Em 5 anos, todos terão seu próprio companheiro de IA, afirma Mustafa Suleyman, executivo da Microsoft
Por Sandro Felix
Publicado em 16/01/26 às 16:35
O avanço da inteligência artificial promete ir além da automação de tarefas e da produtividade no trabalho. Segundo Mustafa Suleyman, empresário britânico de tecnologia e CEO da área de IA da Microsoft, dentro de cerca de cinco anos cada pessoa deverá contar com um “companheiro de IA” altamente personalizado, capaz de acompanhar o usuário de forma constante e profunda no dia a dia.
A previsão foi compartilhada em uma publicação na rede social X (antigo Twitter), na qual Suleyman afirma que esses sistemas serão capazes de ver, ouvir e compreender o contexto do usuário, além de reconhecer preferências, motivações e até reações emocionais. Na avaliação do executivo, a tecnologia deixará de ser apenas uma ferramenta para se tornar uma presença contínua, funcionando como um apoio permanente para decisões e desafios pessoais.
“Em cinco anos, todos terão seu próprio companheiro de IA, que conhecerá cada pessoa de forma tão íntima que passará a viver a vida ao seu lado”, disse Suleyman no vídeo compartilhado.
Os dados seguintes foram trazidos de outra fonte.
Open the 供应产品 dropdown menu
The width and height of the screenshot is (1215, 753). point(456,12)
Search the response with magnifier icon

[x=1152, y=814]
Segundo ele, a ideia é que a inteligência artificial atue como uma espécie de assistente ou amigo, ajudando o usuário a navegar por situações complexas com mais clareza e orientação.
Microsoft AI CEO, Mustafa Suleyman:
“in five years, everyone will have an AI companion that knows them deeply
what they see, hear, prefer, and feel”
It won’t just assist
It will live life alongside you, an ever-present friend helping you navigate life’s biggest challenges pic.twitter.com/OCXKa81NgR
— Haider. (@slow_developer) January 15, 2026
A declaração repercutiu rapidamente e gerou reações diversas entre os internautas. Alguns usuários demonstraram entusiasmo com a possibilidade de contar com uma IA cada vez mais integrada à vida cotidiana, enquanto outros reagiram com ceticismo. Houve quem defendesse que a evolução ocorrerá em menos de cinco anos e também quem ironizasse a proposta, levantando questões sobre custos, atualizações constantes e dependência tecnológica.
Antes de assumir um cargo de liderança na Microsoft, Suleyman teve papel central no desenvolvimento de projetos voltados à chamada “IA empática”. Ele foi cofundador da Inflection AI, ao lado de Reid Hoffman e Karen Simonyan, empresa responsável pela criação do chatbot Pi. A proposta do Pi era se diferenciar de sistemas como ChatGPT e Claude, apostando em diálogos mais humanos, com foco em empatia, apoio emocional e paciência.
O Pi chegou a alcançar cerca de um milhão de usuários ativos diários e foi apresentado como uma inteligência artificial “emocionalmente inteligente”. Em 2024, no entanto, grande parte da equipe da Inflection AI migrou para a Microsoft, reforçando a estratégia da empresa de investir em soluções de IA centradas na experiência humana.
Suleyman defende abertamente o desenvolvimento de uma “superinteligência humanista”, conceito que pressupõe sistemas altamente avançados, mas projetados para servir exclusivamente aos interesses humanos. Para ele, o avanço da tecnologia precisa caminhar lado a lado com mecanismos de controle, alinhamento e limites claros, garantindo que a inteligência artificial compartilhe valores humanos e atue de forma responsável.
A visão apresentada pelo executivo reforça um debate cada vez mais presente no setor de tecnologia: até que ponto a integração profunda da IA na vida das pessoas será benéfica e como equilibrar inovação, ética e segurança. Enquanto as previsões apontam para um futuro de companheiros digitais onipresentes, a discussão sobre confiança, privacidade e controle tende a ganhar ainda mais relevância nos próximos anos.